New York: US-listed bitcoin exchange-traded funds (ETFs) saw $4.6 billion worth of shares trade hands as of Thursday afternoon, according to LSEG data, as investors jumped into the landmark products approved by the US securities regulator on Wednesday.
The products mark a watershed moment for the cryptocurrency industry that will test whether digital assets - still viewed by many professionals as risky - can gain broader acceptance as an investment.
Eleven spot bitcoin ETFs - including BlackRock's iShares Bitcoin Trust, Grayscale Bitcoin Trust, and ARK 21Shares Bitcoin ETF, among others - began trading Thursday morning, kicking off a fierce competition for market share.
Grayscale, BlackRock and Fidelity dominated trading volumes, the LSEG data showed.
"Trading volumes have been relatively strong for new ETF products," said Todd Rosenbluth, strategist at VettaFi. "But this is a longer race than just a single day's trading.
The green light from the US Securities and Exchange Commission for the products finally came late on Wednesday, following a decade-long tussle with the crypto industry.
Some executives called out bitcoin as a high-risk investment, and Vanguard - the largest provider of mutual funds - said it had no plans to make the new batch of spot bitcoin ETFs available on its platform to its brokerage clients.
The SEC had earlier rejected all spot bitcoin ETFs on investor protection concerns.
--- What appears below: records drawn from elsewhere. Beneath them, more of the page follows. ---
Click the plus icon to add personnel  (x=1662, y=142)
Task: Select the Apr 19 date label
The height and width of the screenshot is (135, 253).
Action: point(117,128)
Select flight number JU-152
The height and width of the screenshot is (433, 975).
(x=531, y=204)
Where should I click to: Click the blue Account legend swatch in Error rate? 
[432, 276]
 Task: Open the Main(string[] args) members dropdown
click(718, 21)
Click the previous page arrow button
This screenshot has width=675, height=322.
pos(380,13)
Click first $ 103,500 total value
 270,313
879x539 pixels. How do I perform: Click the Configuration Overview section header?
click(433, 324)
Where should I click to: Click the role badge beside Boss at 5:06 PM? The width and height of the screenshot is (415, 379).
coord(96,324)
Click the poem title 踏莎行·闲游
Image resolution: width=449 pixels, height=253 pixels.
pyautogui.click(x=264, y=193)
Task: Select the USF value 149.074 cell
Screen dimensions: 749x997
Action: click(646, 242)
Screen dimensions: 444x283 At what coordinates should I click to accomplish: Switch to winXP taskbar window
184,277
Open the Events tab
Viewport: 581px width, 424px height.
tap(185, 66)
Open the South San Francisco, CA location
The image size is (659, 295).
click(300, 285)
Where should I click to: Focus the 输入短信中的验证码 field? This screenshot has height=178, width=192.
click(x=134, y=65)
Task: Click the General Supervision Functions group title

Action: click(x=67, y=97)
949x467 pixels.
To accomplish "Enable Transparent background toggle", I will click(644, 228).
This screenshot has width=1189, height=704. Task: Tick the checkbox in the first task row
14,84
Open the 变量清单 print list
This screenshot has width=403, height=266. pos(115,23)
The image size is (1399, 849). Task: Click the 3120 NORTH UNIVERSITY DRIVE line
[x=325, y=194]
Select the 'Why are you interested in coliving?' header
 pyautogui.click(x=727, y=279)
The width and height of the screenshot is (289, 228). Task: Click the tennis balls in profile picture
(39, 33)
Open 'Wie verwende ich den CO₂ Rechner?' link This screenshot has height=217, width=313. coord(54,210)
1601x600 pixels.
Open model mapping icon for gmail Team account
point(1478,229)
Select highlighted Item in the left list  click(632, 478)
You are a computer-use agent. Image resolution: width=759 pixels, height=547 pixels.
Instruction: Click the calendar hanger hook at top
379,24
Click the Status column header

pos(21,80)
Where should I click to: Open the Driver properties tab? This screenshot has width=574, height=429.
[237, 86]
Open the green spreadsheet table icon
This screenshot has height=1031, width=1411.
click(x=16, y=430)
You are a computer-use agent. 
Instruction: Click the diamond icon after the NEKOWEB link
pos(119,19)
SEC Chair Gary Gensler said in a statement on Wednesday that the approvals were not an endorsement of bitcoin, calling it a "speculative, volatile asset." The ETF launches lifted the price of bitcoin up to its highest level since December 2021. It was last up 0.77% at $46,303, while the price of ether, the second-largest cryptocurrency, was up 2.79% at $2597.95.
Race for market share
The regulatory nod sparked intense competition for market share among the issuers, some of whom slashed the fees for their products well below the US ETF industry's standard even before Thursday's launch.
Fees on the new bitcoin ETFs range from 0.2% to 1.5%, with many firms also offering to waive fees entirely for a certain period or for a certain dollar volume of assets. After its ETF started trading, Valkyrie cut its fees a second time to 0.25% and waived them for the first three months.
Grayscale was approved to convert its existing bitcoin trust into an ETF on Thursday, overnight creating the world's largest bitcoin ETF with more than $28 billion in assets under management.
Estimates for how much spot bitcoin ETFs could reel in vary widely. Analysts at Bernstein estimated that flows will build up gradually to cross $10 billion in 2024, while Standard Chartered analysts this week said the ETFs could draw $50 billion to $100 billion this year alone. Other analysts have said inflows could be $55 billion over five years.